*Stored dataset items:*

= = = = =

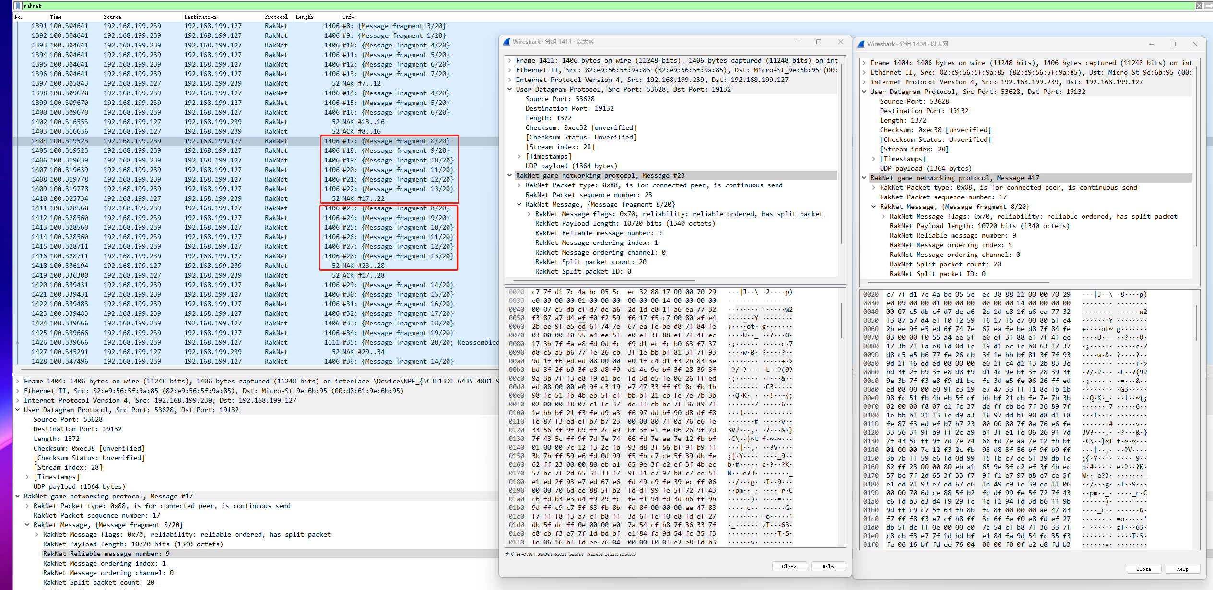
Task: Collapse RakNet game networking protocol Message #23
Action: tap(510, 175)
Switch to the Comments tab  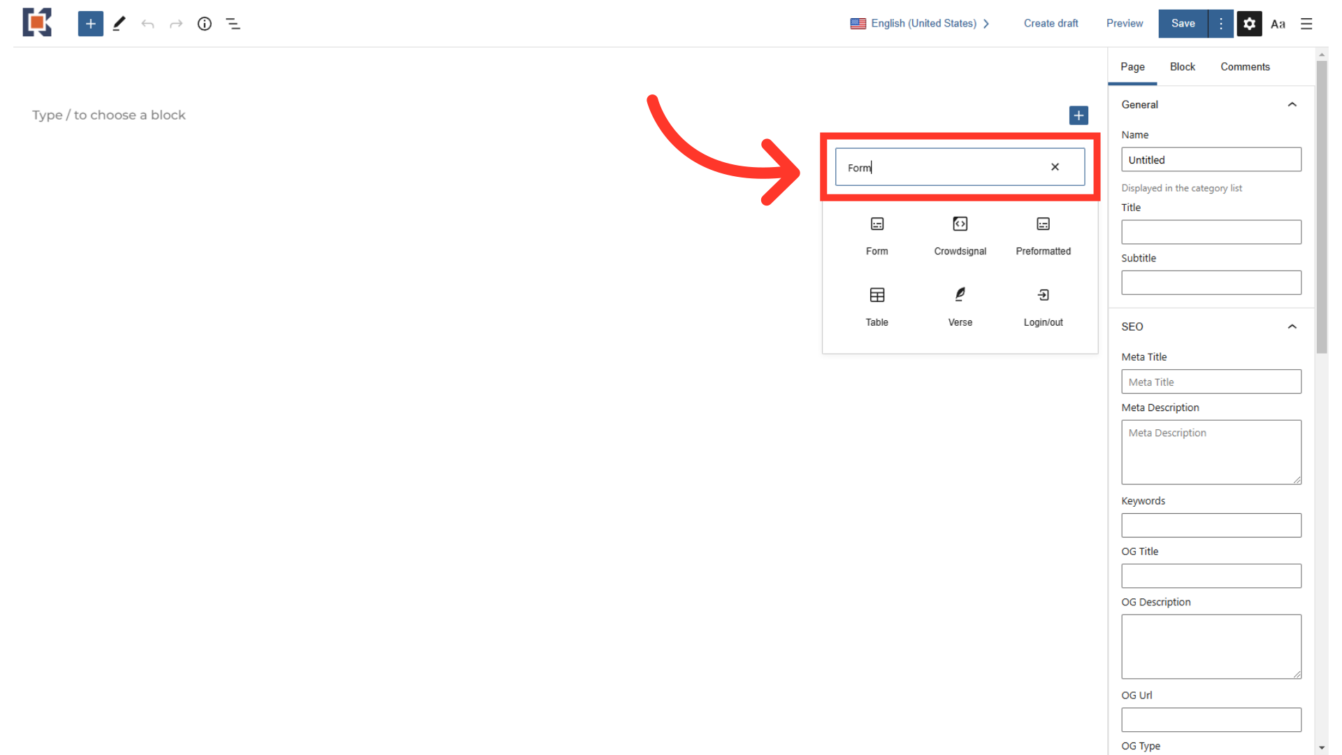pyautogui.click(x=1245, y=67)
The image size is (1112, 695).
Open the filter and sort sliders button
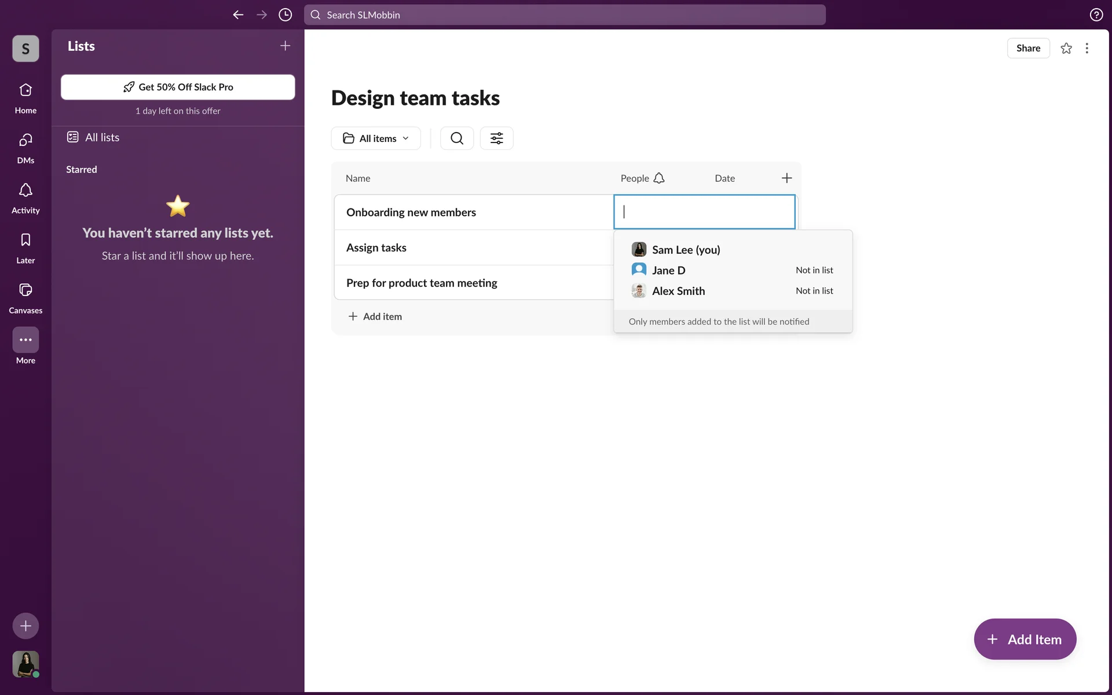pos(496,138)
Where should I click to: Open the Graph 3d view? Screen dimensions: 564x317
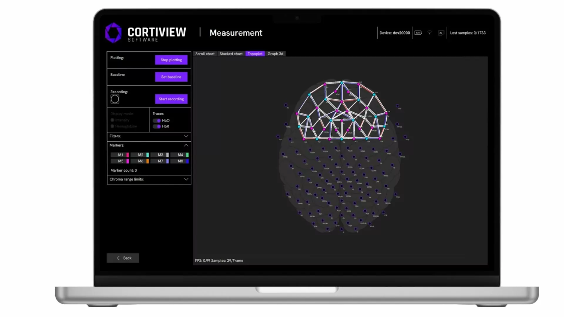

= = = = =

*TASK STATEMENT:*
An acceptable answer consists of the lines above from the one holding "The image size is (1112, 695)." to the end of the data, repeated exactly and containing no pictures.

*REPLY:*
The image size is (1112, 695).
Open the filter and sort sliders button
pos(496,138)
Where should I click to: Open the Graph 3d view? Screen dimensions: 564x317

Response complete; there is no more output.